• Cel zadania
Przepisz dokładnie fragment wpisu o najbardziej wędkarskim regionie Polski od słów „Nie proszę Was” aż do słów „usłyszeć Wasze opinie.” włącznie.

• Fragment źródłowy
Skocz do zawartości
  • 0

Najbardziej "WĘDKARSKI" region Polski - gdzie waszym zdaniem...?


robbertzam

Pytanie

Chciałem się dowiedzieć, który region Polski Waszym zdaniem jest najbliższy "wędkarskiemu rajowi". 

Pytam bo po kilkunastu już latach spędzonych na emigracji poważnie przymierzam się do powrotu do naszego pięknego kraju. Może niektórym wydawać się dziwne, że koleś wybiera miejsce do życia pod kątem swojego hobby ale nie będę ukrywał, że jest to dość ważny aspekt mojego życia i jest to jeden z czynników, który poważnie barny jest pod uwagę przez moją rodzinę, kiedy jeździmy palcem po mapie. Niekoniecznie muszę mieszkać tuż obok i mieć jezioro za oknem ale fajnie byłoby mieć z tyłu głowy że do takiego miejsca mam godzinę max dwie...

Nie proszę Was o nazwę jeziora, czy też podanie nazwy ulubionej miejscówki. Bardziej chodzi mi o region Polski, który ma potencjał, jest bogaty w łowiska, gdzie istnieje szansa na uderzenie więcej niż jednego szczupaka i paru okonków na weekend. Mam swoje typy ale chciałbym usłyszeć Wasze opinie.

• Wyświetlane informacje

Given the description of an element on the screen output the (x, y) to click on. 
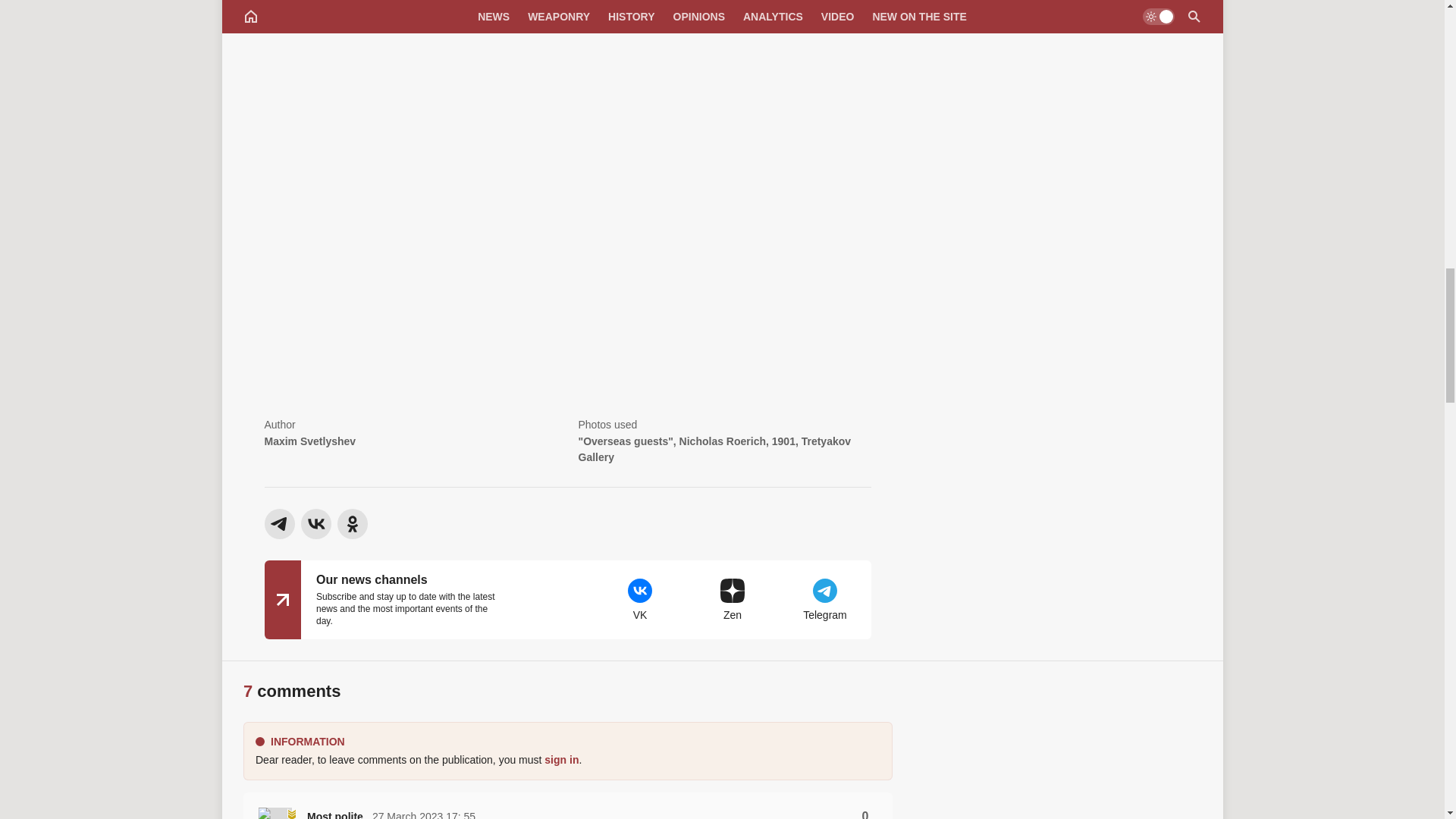
Photos used (724, 442)
Author (409, 442)
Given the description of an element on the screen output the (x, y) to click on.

• Wynik ćwiczenia
Nie proszę Was o nazwę jeziora, czy też podanie nazwy ulubionej miejscówki. Bardziej chodzi mi o region Polski, który ma potencjał, jest bogaty w łowiska, gdzie istnieje szansa na uderzenie więcej niż jednego szczupaka i paru okonków na weekend. Mam swoje typy ale chciałbym usłyszeć Wasze opinie.